Van Blerkom’s low-cost culture system is based on an incubator system consisting of two sealed glass tubes. A chemical reaction initiated by combining baking soda and citric acid in the first sealed glass tube generates an atmosphere that includes a specific percentage of carbon dioxide. The atmosphere is then transferred into the second glass tube holding the culture medium.
The connection between the two glass tubes -- needles and tubing -- can easily be removed once the equilibrium between the two glass tubes is achieved. Oocytes and sperm are then injected by syringe into the tube containing the culture medium without disturbing the air environment inside the tube.
To date, 12 healthy babies have been born using the new method, said Van Blerkom.
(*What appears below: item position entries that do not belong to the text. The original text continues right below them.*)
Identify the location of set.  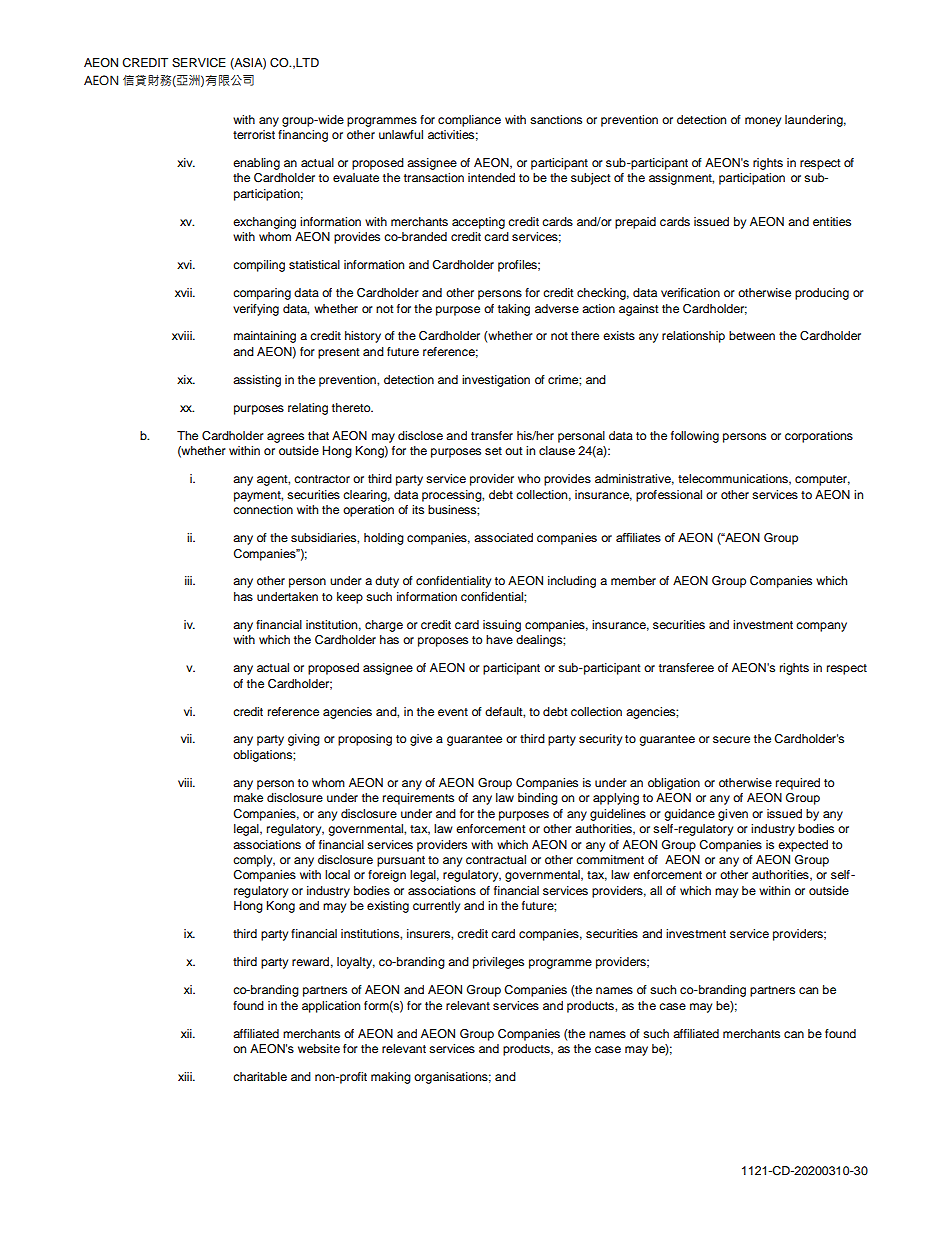
(493, 451).
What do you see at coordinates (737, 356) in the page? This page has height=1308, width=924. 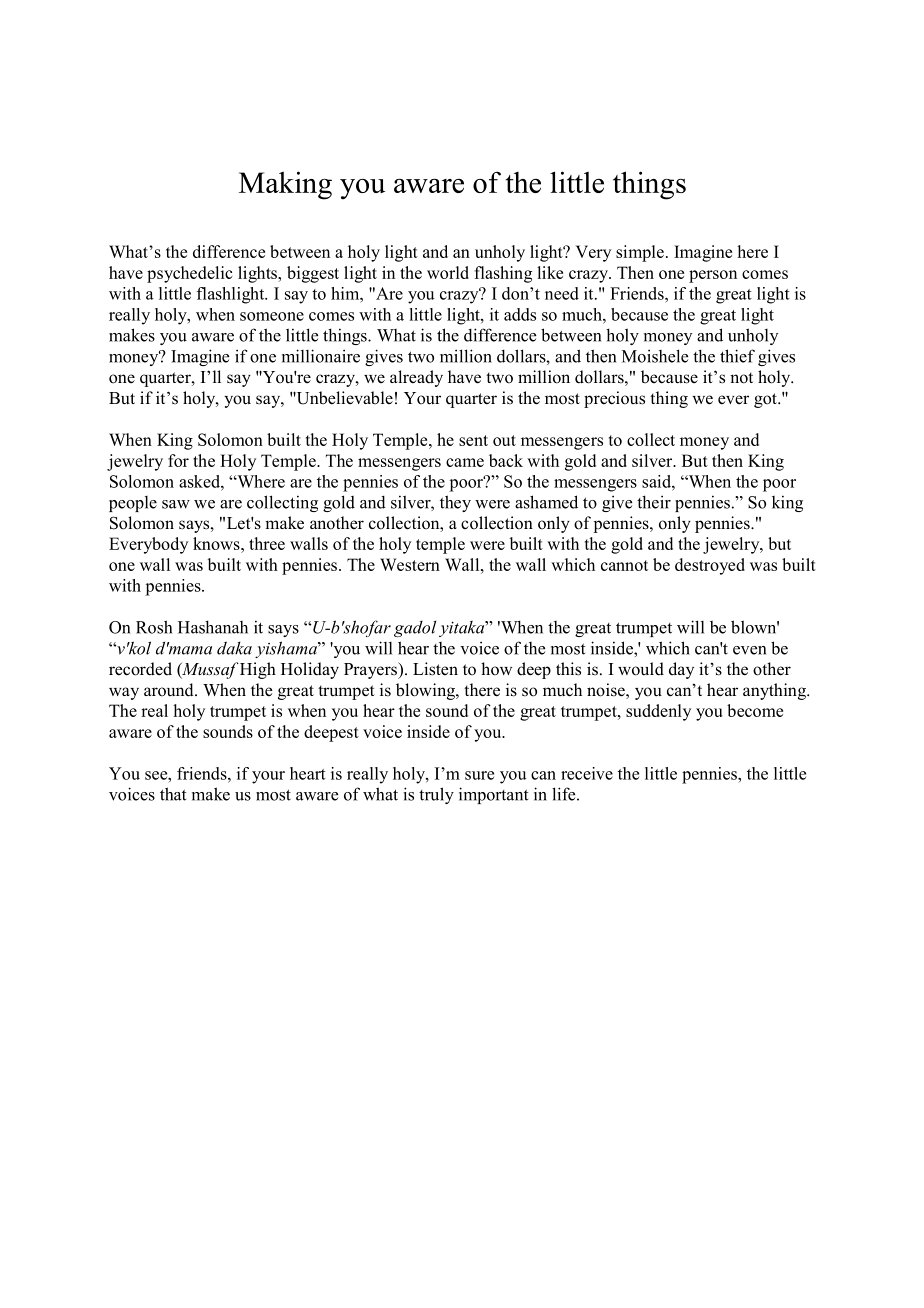 I see `thief` at bounding box center [737, 356].
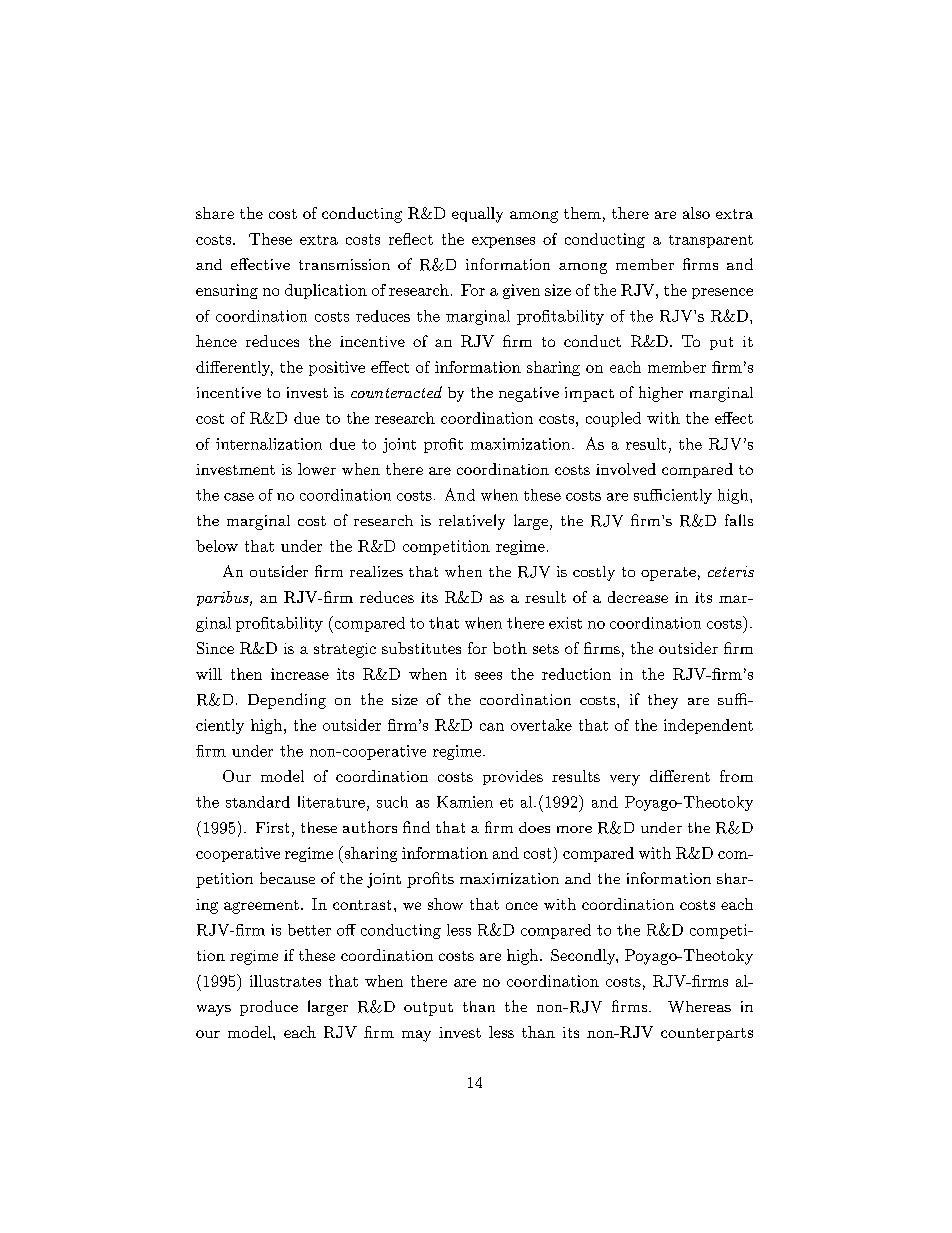 Image resolution: width=952 pixels, height=1233 pixels. What do you see at coordinates (258, 802) in the page?
I see `standard` at bounding box center [258, 802].
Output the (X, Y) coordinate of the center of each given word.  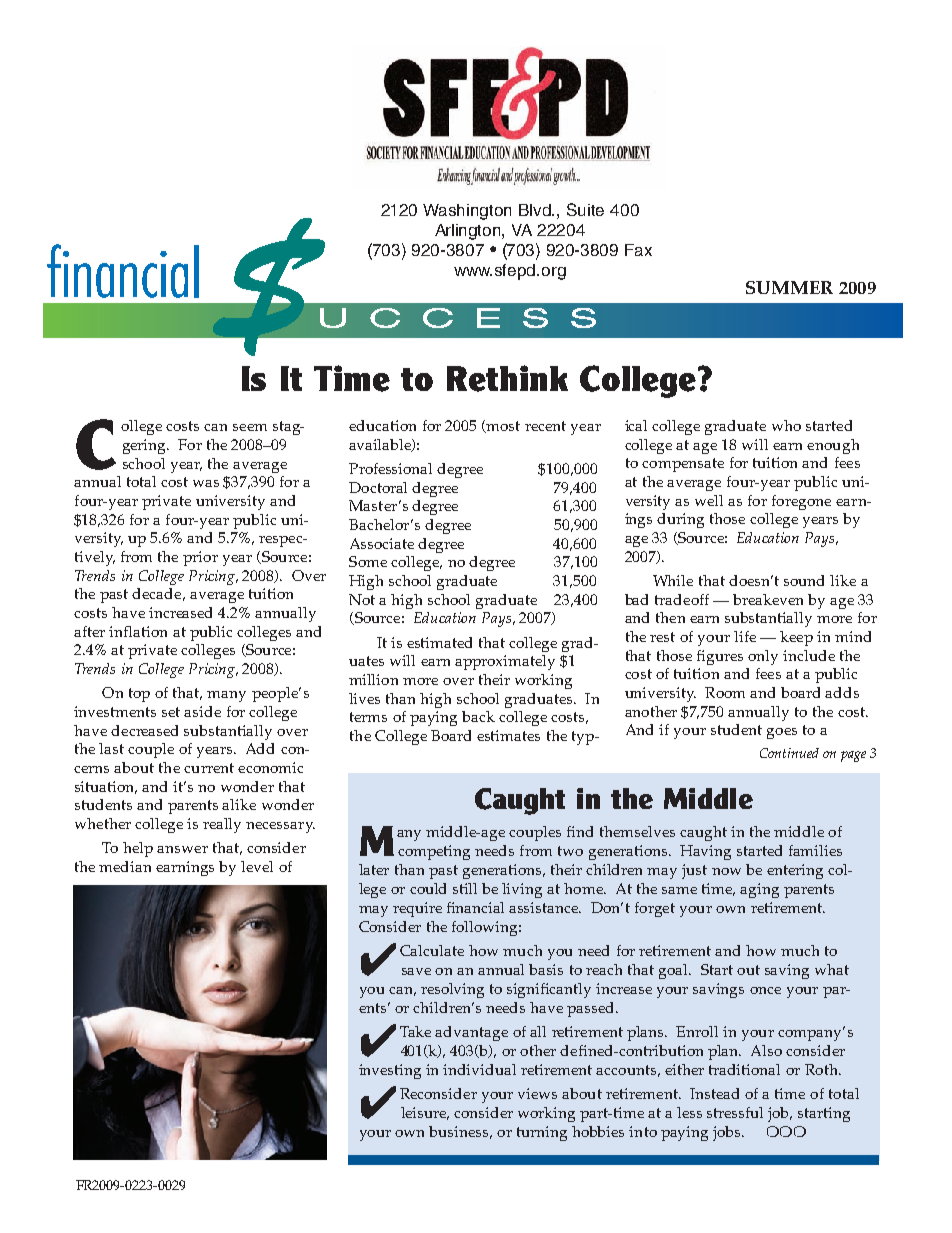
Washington (467, 212)
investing (390, 1071)
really (222, 825)
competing (434, 852)
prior (200, 558)
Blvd (536, 210)
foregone (801, 502)
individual (479, 1069)
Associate (382, 543)
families (815, 850)
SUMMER (789, 287)
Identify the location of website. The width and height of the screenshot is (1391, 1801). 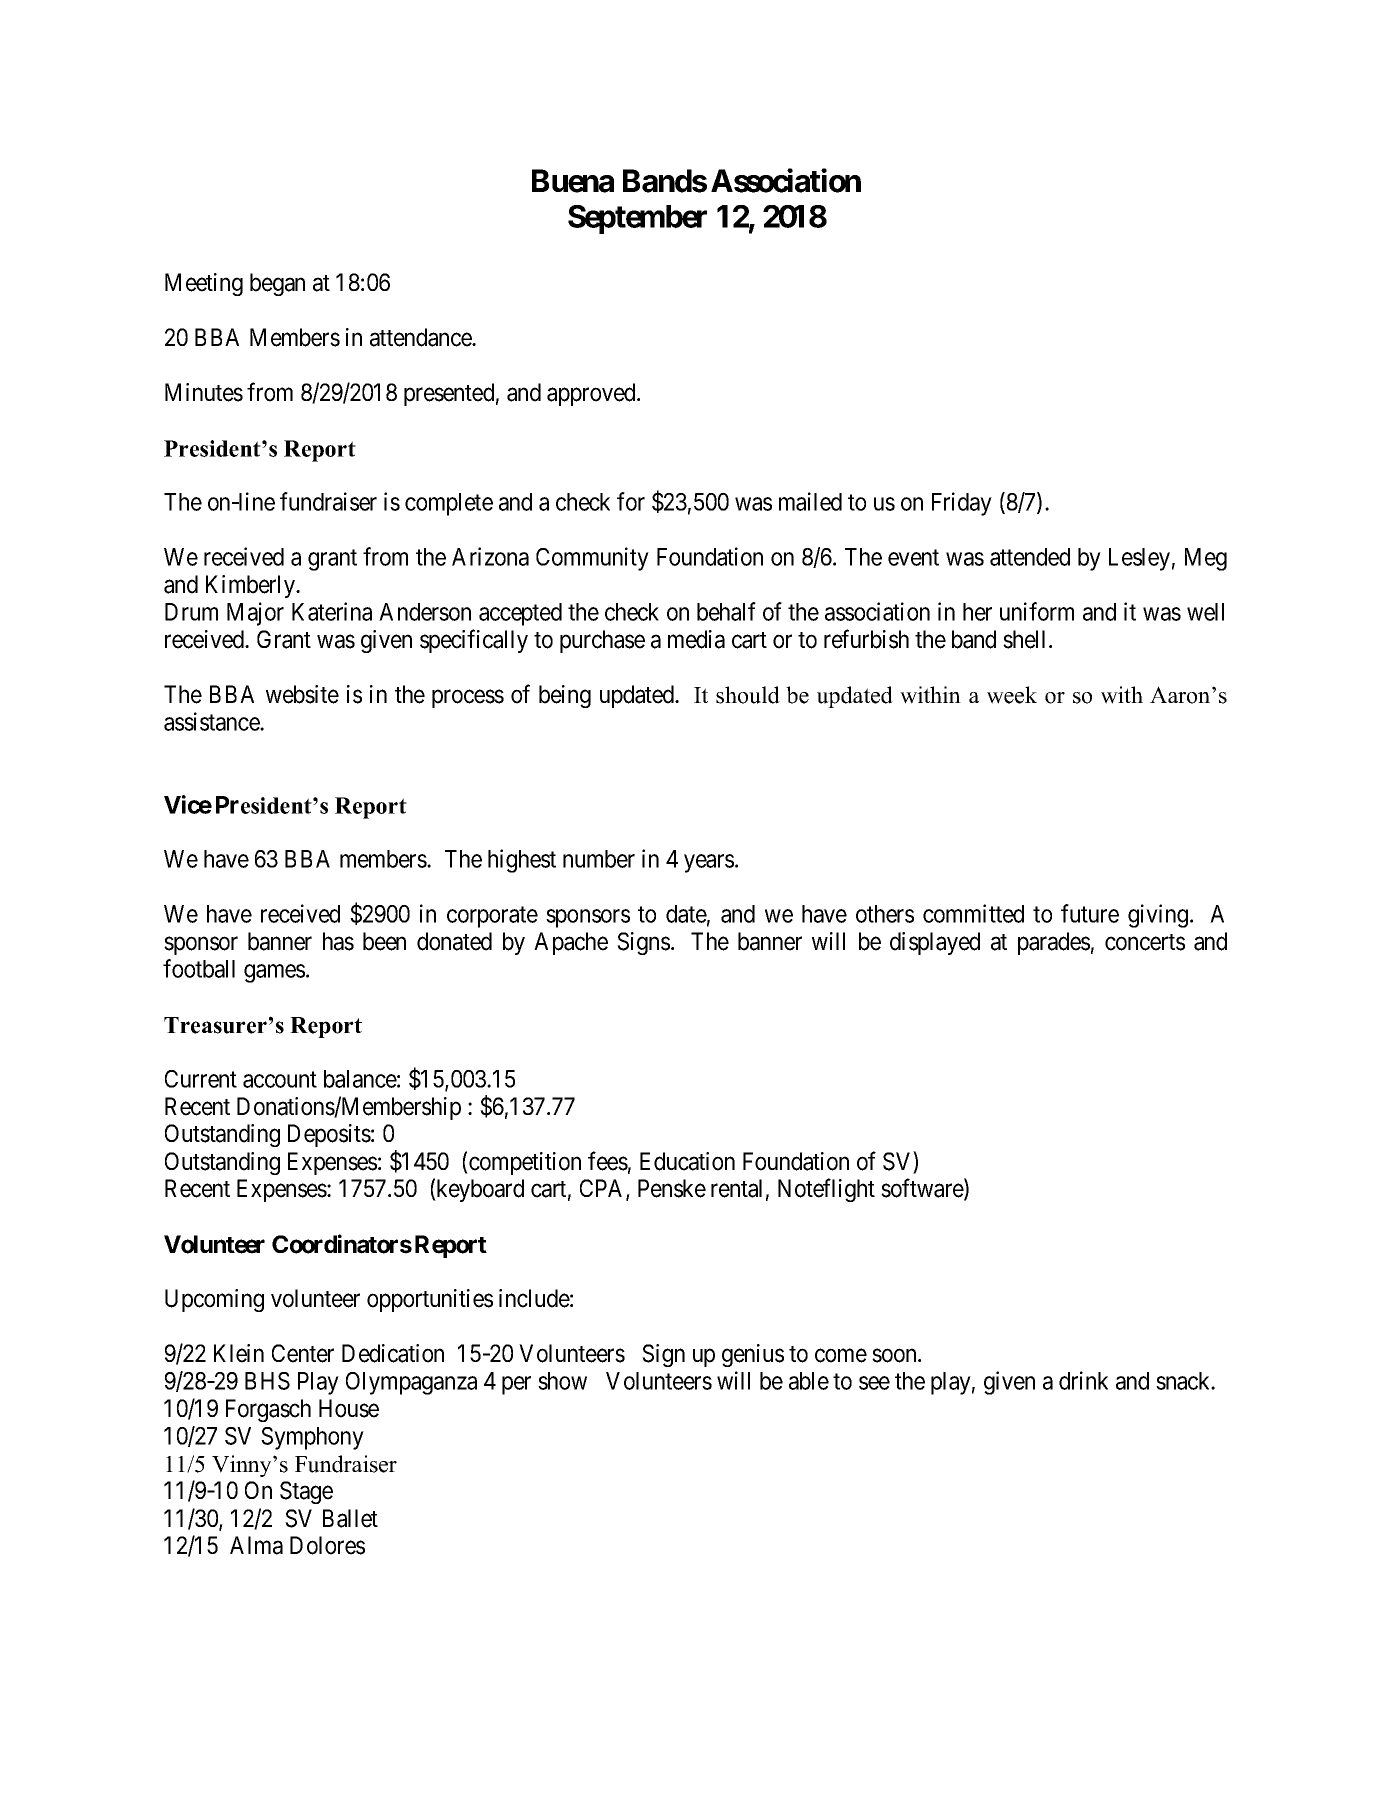
(302, 694).
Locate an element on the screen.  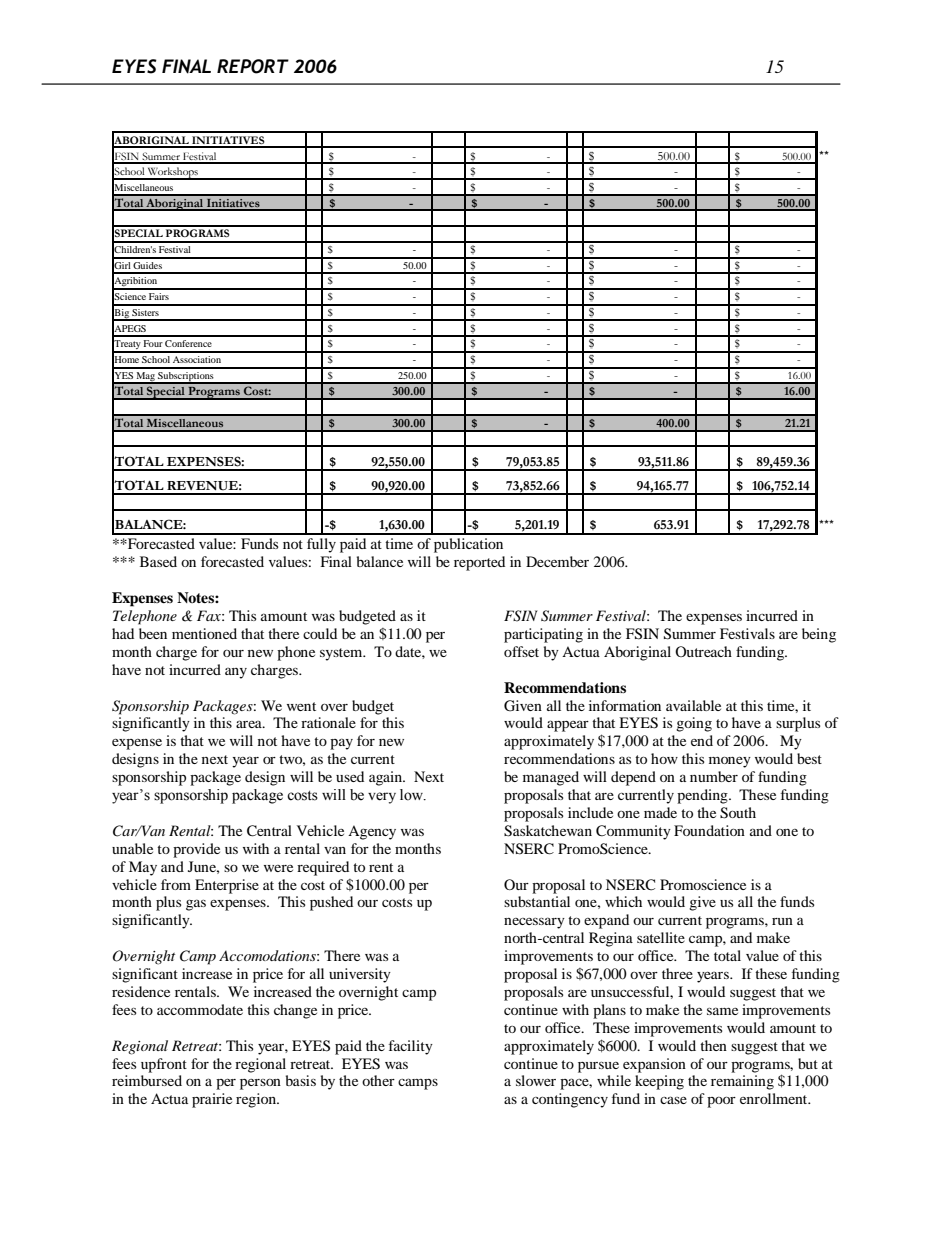
prairie is located at coordinates (212, 1100).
The Belgian study started in 2012 with IVF patients under the age of 36 with at least eight oocytes, or egg cells, available for fertilization. The primary outcome measure was embryo quality at day three -- the ideal day for grading the viability of embryos. The majority of top quality embryos as assessed by an independent expert were produced using Van Blerkom’s simplified system rather than the more expensive system.
Van Blerkom and his colleagues envision the construction of low-cost modular buildings that can be shipped in standard containers and powered by the sun. The facilities would resemble walk-in closets where trained technicians can perform IV fertilization using Van Blerkom’s innovative method. “These operators do not need courses in molecular or cellular biology, and they don’t need to worry about electricity and incubators,” he said. “They just need to know the simple steps to go through to achieve IV fertilization.”
Applications of the new system may go beyond the treatment of human fertility, said Van Blerkom. “Because of their portability, these systems may well have applications in wildlife management, including reproductive help for endangered species,” he said.